◆ Problem to work on ◆
Reproduce the passage of the court decision below starting with "PUYALLUP INDIAN RESERVATION" and going on through "(February 27, 2012)", word for word.

10 NICS App. 81, In re the Parental Rights of S.D. (February 2012)

IN THE PUYALLUP TRIBAL COURT OF APPEALS

PUYALLUP INDIAN RESERVATION

TACOMA, WASHINGTON

S.D., Movant and Appellant,

v.

The Puyallup Tribe, Respondent and Appellee.

No. PUY-TPR-2006/10-009 and -012/PUY-CW-2003-0466 and -0643 (February 27, 2012)

SYLLABUS*

Trial court terminated the parental rights of a mother in regards to two minor children, previously adjudged to be wards of the court, based on the mother having signed forms consenting to the termination of her parental rights in the presence of a court clerk. Mother then moved to “rescind” her consent on the grounds that she was coerced into signing the forms, she was intoxicated or going through withdrawal when she signed them, she did not sign the forms in the presence of the court, and the court failed to ensure that she understood the consequences of her actions. Trial court considered the motion to rescind as a motion for reconsideration and denied it as time-barred. Court of Appeals opines that trial court erred in treating the motion to rescind as a motion for reconsideration instead of a motion to revoke, which would not have been time-barred, and that the trial court lacked discretion to deny a motion to revoke consent to termination of parental rights. However, Court of Appeals holds that both consent forms were void ab initio because signing in the presence of the court clerk did not satisfy statutory requirement that consent to termination form be signed in the presence and with the approval of the court, and once in the presence of the court, the judge failed to advise the mother of the ramifications of signing the consent or otherwise ensure the mother understood the consequences of doing so. Court of Appeals vacates all orders, decisions and actions taken based on the consent, and remands for further action in the respective child welfare proceedings.

◆ Given information ◆

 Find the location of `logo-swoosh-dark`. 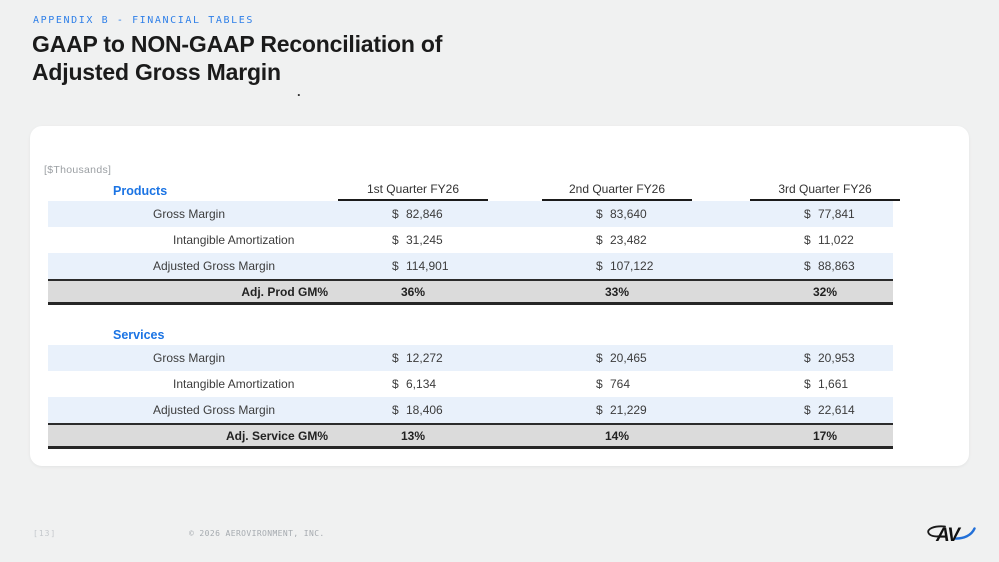

logo-swoosh-dark is located at coordinates (936, 532).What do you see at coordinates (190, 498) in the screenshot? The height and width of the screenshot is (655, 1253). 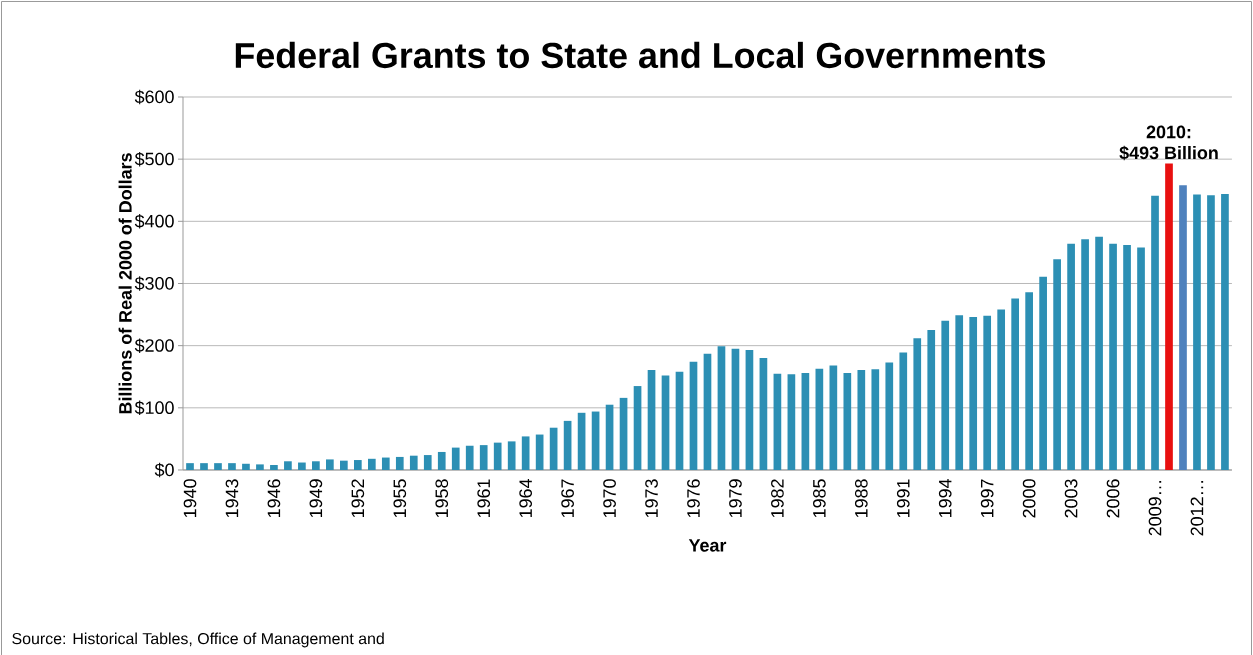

◆ Exercise output ◆
PUYALLUP INDIAN RESERVATION

TACOMA, WASHINGTON

S.D., Movant and Appellant,

v.

The Puyallup Tribe, Respondent and Appellee.

No. PUY-TPR-2006/10-009 and -012/PUY-CW-2003-0466 and -0643 (February 27, 2012)